Alternative to each image. Each time you call the GET or PUT method, the relevant mapping is deleted from its current location, then place it at the end of the link image list (only the location in the list of link images will be affected, hash table Not affected. The hash table map always stays in the hash of the hash code corresponding to the keyword. "This feature is useful for the principle of" deleting the most recently used "in cache. For example, you can save the most commonly accessed mapping in memory and read objects that are not accessed frequently from the database. When you can't find a map in the table, and the mapping in the table has already been very full, you can let the iterator enters the table, and remove the beginning of the beginning of the enumeration. These are the most recently used mappings. "
(6) Protected Boolean Removeeldestentry: If you want to delete the oldest mapping, you can override this method to return True. This method is adjusted after a mapping has been added to the image. Its default implementation method returns false, indicating that the old mapping under the default condition is not deleted. But you can redefine this method so that you can choose a certain condition in the oldest mapping, or the image exceeds a certain size, returns True.
4.6. WeakhashMap class
WeakhashMap is a special implementation of MAP, which uses WeakReference (weak reference) to store the hash table keyword. When using this way, when the mapping key is no longer referenced outside WeakHashMap, the garbage collector will reclaim it, but it will incorporate weak references to the object into a queue. Weakhashmap runs regularly checks the queue to find new weakened applications. When a weak reference arrives at the queue, it means that the keyword is no longer used by anyone, and it has been collected. Then WeakhashMap deletes the relevant mapping.

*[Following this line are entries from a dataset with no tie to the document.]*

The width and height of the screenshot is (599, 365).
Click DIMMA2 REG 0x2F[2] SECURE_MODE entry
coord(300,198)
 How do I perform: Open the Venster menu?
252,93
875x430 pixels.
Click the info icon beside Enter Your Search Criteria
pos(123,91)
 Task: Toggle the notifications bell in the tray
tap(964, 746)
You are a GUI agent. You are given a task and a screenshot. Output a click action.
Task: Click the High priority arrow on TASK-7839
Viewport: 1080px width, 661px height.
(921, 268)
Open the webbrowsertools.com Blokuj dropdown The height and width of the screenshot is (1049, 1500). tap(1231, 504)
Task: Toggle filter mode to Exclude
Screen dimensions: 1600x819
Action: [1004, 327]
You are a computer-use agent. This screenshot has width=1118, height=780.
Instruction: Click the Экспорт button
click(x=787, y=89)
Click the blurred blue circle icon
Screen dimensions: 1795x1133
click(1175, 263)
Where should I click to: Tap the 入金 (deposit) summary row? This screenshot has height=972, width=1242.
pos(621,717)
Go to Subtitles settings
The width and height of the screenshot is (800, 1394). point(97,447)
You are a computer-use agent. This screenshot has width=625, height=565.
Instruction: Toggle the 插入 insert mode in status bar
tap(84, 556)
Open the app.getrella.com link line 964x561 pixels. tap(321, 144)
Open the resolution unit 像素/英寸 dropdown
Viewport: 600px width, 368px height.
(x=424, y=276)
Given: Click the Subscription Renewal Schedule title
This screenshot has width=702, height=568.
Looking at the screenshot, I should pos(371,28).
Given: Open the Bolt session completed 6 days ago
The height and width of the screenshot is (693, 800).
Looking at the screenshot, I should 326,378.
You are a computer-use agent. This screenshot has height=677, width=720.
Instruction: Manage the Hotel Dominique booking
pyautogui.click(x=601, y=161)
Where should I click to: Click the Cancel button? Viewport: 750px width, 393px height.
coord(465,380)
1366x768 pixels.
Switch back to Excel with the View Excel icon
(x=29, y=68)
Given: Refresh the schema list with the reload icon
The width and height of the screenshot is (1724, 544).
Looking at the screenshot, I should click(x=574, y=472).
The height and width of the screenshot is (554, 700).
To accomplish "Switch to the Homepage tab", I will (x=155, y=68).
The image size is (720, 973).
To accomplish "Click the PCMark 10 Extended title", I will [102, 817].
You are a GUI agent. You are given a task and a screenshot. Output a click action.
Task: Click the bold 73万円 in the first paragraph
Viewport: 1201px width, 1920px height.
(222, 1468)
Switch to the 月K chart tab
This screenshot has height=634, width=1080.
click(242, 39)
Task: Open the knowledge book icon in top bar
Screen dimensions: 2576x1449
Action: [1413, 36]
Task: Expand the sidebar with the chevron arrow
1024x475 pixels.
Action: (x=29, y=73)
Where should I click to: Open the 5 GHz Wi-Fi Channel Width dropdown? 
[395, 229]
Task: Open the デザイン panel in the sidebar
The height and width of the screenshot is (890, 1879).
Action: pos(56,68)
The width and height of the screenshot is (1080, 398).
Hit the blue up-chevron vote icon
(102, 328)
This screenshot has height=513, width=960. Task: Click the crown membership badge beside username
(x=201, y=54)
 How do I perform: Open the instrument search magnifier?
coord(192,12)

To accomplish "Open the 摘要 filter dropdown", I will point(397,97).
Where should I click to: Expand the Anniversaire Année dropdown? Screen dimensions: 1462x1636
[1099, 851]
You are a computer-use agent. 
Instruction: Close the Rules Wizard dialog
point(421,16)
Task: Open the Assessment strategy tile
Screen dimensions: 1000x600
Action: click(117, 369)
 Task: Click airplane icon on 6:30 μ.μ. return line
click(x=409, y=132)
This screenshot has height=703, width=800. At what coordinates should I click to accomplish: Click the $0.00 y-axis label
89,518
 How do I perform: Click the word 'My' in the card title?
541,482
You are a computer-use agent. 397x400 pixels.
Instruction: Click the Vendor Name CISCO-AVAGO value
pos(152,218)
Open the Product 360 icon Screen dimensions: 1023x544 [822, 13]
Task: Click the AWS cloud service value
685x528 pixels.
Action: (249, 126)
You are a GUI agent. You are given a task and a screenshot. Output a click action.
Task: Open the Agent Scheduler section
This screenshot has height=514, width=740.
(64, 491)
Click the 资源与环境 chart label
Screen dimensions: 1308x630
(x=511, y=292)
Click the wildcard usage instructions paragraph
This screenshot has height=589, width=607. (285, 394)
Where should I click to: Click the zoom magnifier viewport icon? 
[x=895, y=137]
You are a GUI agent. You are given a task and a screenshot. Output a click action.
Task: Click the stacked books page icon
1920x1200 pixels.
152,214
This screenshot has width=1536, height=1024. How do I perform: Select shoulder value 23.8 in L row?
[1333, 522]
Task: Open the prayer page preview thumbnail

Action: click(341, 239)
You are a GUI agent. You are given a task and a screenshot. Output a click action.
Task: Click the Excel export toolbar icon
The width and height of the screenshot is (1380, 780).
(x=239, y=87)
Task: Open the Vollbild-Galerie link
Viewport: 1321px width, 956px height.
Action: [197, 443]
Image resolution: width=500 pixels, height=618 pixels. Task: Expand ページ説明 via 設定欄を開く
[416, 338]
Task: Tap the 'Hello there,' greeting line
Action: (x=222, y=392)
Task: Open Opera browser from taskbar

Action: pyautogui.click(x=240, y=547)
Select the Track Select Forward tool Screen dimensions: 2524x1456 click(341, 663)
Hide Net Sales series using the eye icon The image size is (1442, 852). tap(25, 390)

(1) WeakhashMap (): Build an spaceless hash image
(2) WeakhashMap (MAP T): Build a weak hash image and add all mappings in the image T
(3) WeakhashMap (int initialcapacity): Build an empty weaker brightening with specific capacity
(4) WeakhashMap (INT InitialCapacity, Float LoadFactor): Build an empty weak haveh image with a specific capacity and load factor
4.6. Identityhashmap class
Identityhashmap is also a special implementation of MAP. In this class, the hash code of the keyword should not be calculated by the HashCode () method, but should be calculated by the System.Identityhashcode method (even if the HashCode method has been redefined). This is the method used by Object.hashcode to calculate the hash code based on the memory address of the object. In addition, in order to compare individual objects, IdentityHashMap will use ==, without using the equals method.
In other words, different keyword objects are also considered different objects even if their content is the same. The IdentityHashMap class can be used to implement Topology-PreserVing Object Graph Transformations (such as serialization or depth copy of objects), when converting, requires a "node table" to track those objects that have been processed. Quote. Even if there is an object equal, "node table" should not be seen. Another application is to maintain a proxy object. For example, debugging tools want to maintain a proxy object of each object during program debugging.
"The IdentityHashMap class is not a general significance! It implements intentional violations of the MAP interface requires comparison of objects through the Equals method. This class is only used in rare happening.
(1) IdentityHashMap (): Build an empty whole hash image, the default expected maximum size is 21 "Expected maximum size is the maximum number of key / value mappings that are expected to hold" "
(2) IdentityHashMap (MAP M): Build a whole hash image and add all mappings in the image m
(3) IdentityHashmap (int expectedmaxsize): Build an empty whole hash image with expected maximum size. When you place a key / value mapping of the expected maximum size, it will cause growth in the internal data structure, sometimes it is time to time.